When the media have gone large on the conclusions of an overpoweringly tedious report, one of the biggest favours a columnist can do for a readership is to read the source. Friends, you owe me. I will expect flowers and chocolate. For I have located Public Health England’s ‘Beyond the Data: Understanding the impact of Covid-19 on BAME communities’ and ploughed through the whole bloody thing.
This is the report that produced headlines like the Guardian’s ‘Historical racism may be behind England’s higher BAME Covid-19 rate’. Channel 4 News hit the same black-and-brown-patients-are-dying-of-racism note, which conveniently chimes with the current hair-shirtery of Black Lives Matter. A bit too conveniently, I thought, which is why I tortured myself.
You’ll not be surprised that the report is numbingly redundant, with the same paragraphs cut and pasted multiple times throughout the document. You’ll not be surprised that the text is strewn with opaque jargon like ‘culturally competent’. You’ll not be surprised that I was bored witless.
Yet you may be surprised that this earth-shattering revelation of how ‘historical racism’ explains the disparity between white and non-white deaths from coronavirus is not supported by an iota of research. It is scientifically worthless. ‘Beyond the Data’ might better have been titled ‘Without the Data’.
Lazy finger-pointing at terrible racist Britain doesn’t help explain the ethnic variation in fatalities
The document that ruined my day comprises two tranches of information.
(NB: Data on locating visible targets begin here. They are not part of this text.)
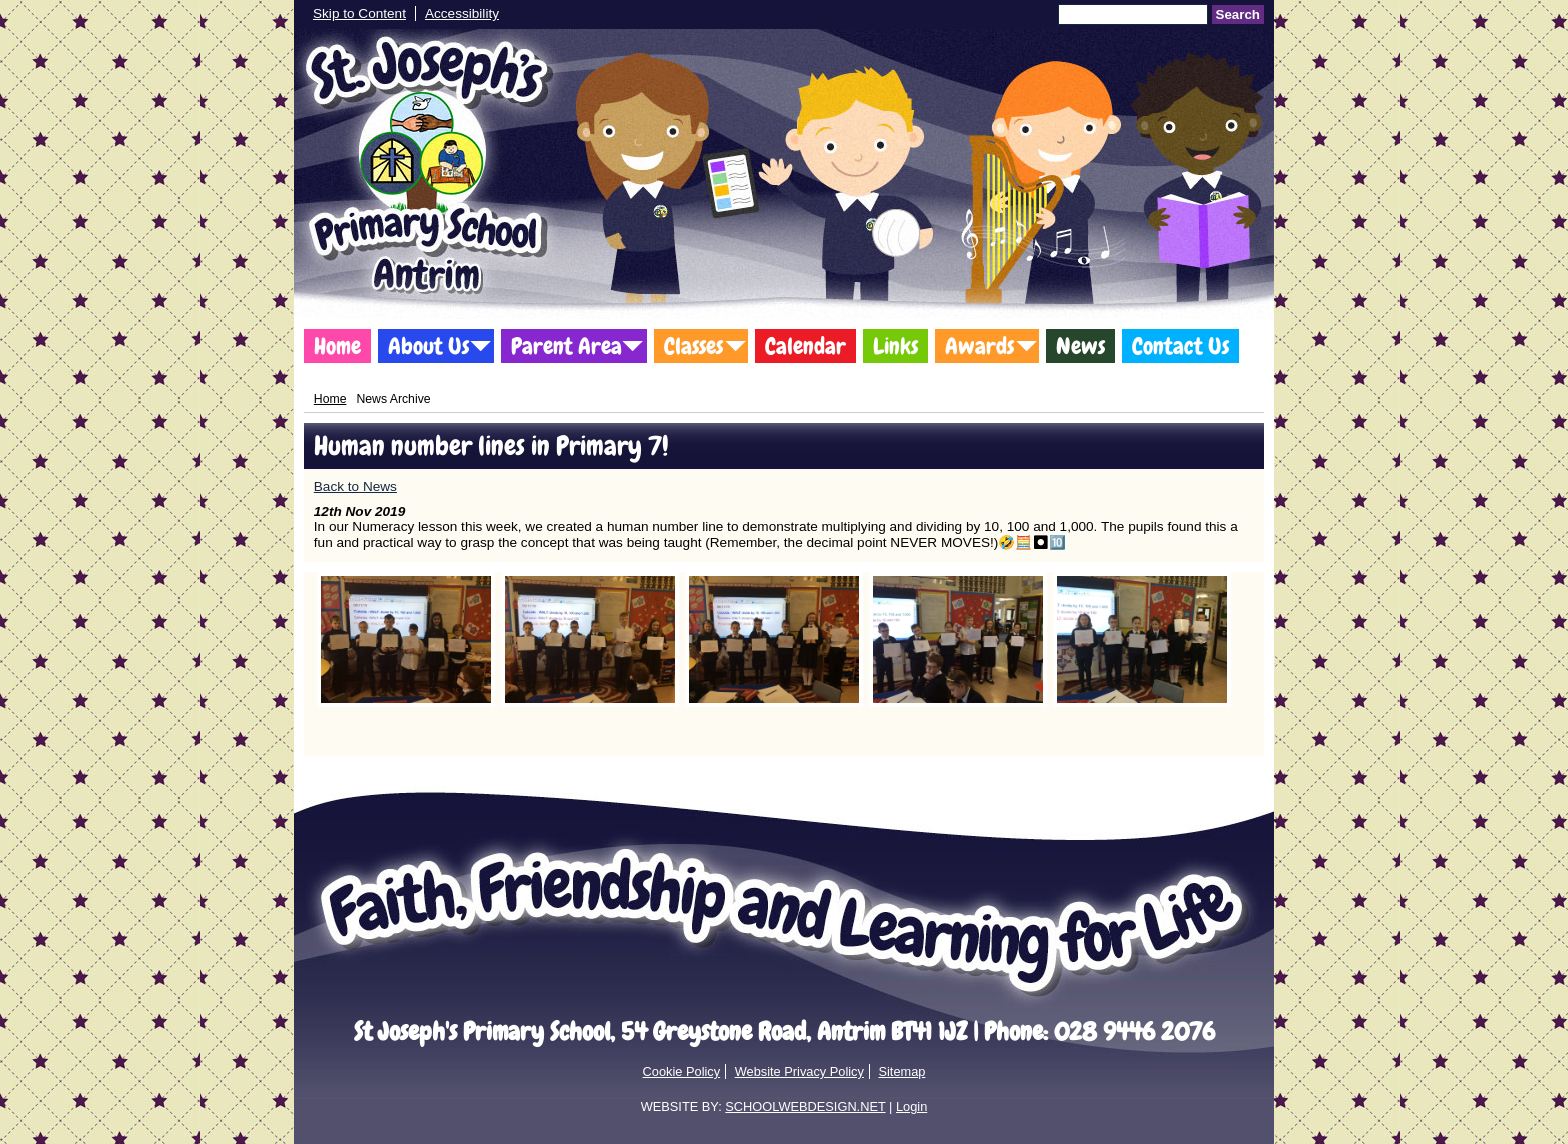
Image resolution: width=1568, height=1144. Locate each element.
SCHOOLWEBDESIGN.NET (805, 1106)
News (1080, 346)
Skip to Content (359, 13)
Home (337, 346)
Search (1238, 14)
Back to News (355, 486)
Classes (693, 346)
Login (911, 1106)
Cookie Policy (682, 1071)
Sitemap (901, 1071)
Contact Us (1180, 346)
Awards (979, 346)
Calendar (805, 346)
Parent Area (566, 346)
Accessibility (462, 13)
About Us (428, 346)
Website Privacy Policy (799, 1071)
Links (895, 346)
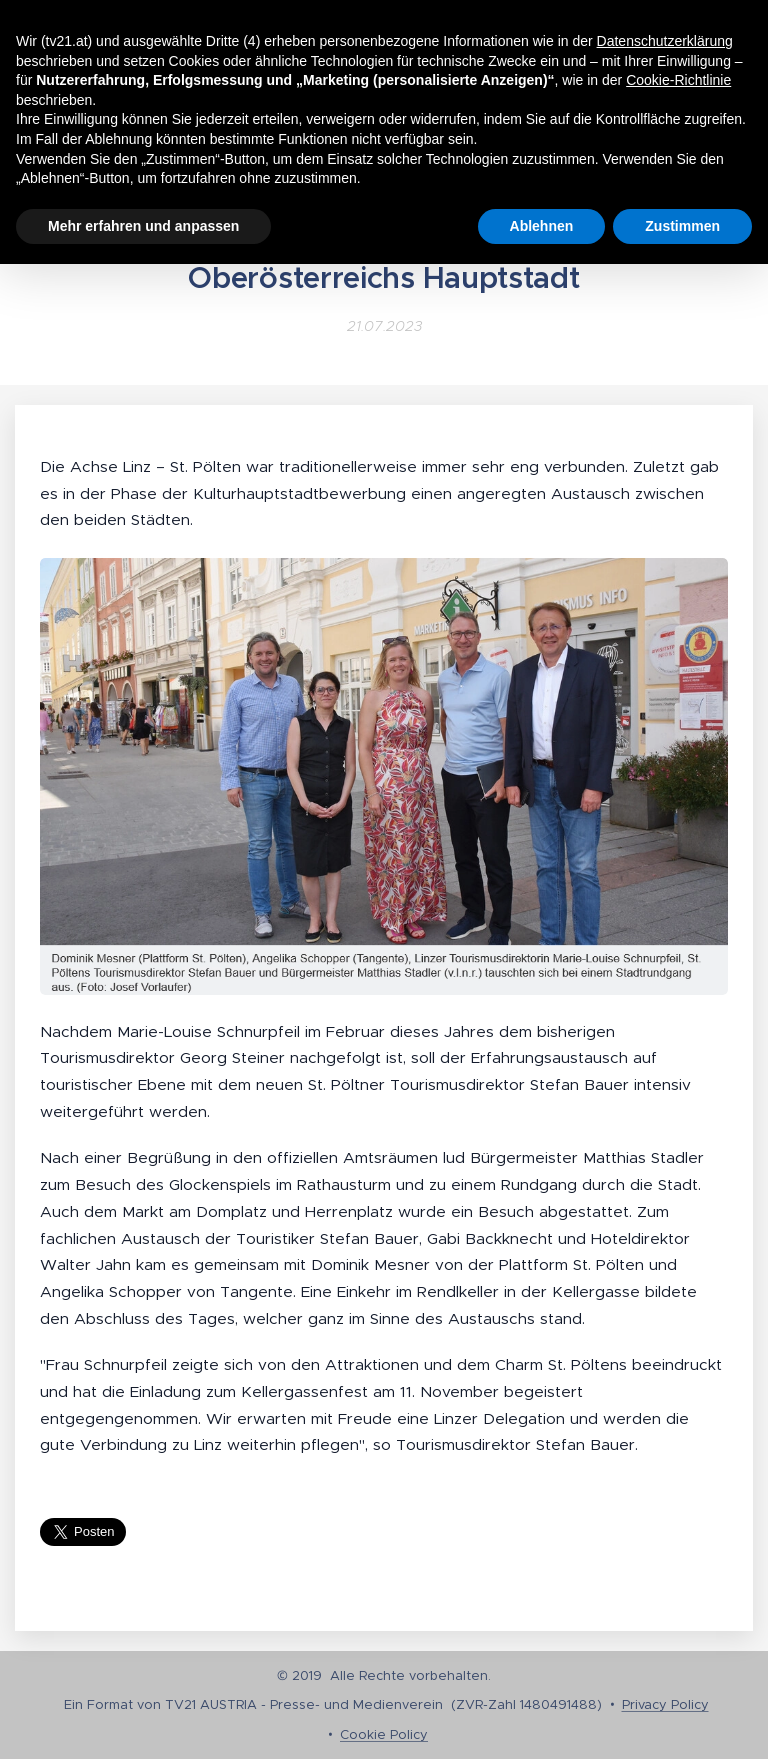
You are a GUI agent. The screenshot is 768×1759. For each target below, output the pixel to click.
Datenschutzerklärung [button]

Although PHE did none of its own homework, it did scrounge a fair bit of other people’s, assembling the results of several hospital studies in the UK and US. As the report concedes, the quality of these studies is ‘very low’, their conclusions inconsistent. Yet it’s not our purpose here to challenge the deduction that Covid death rates are higher among non-whites. What matters is why.
Other than collect available statistics, PHE essentially gathered a giant online focus group and invited participants to complain.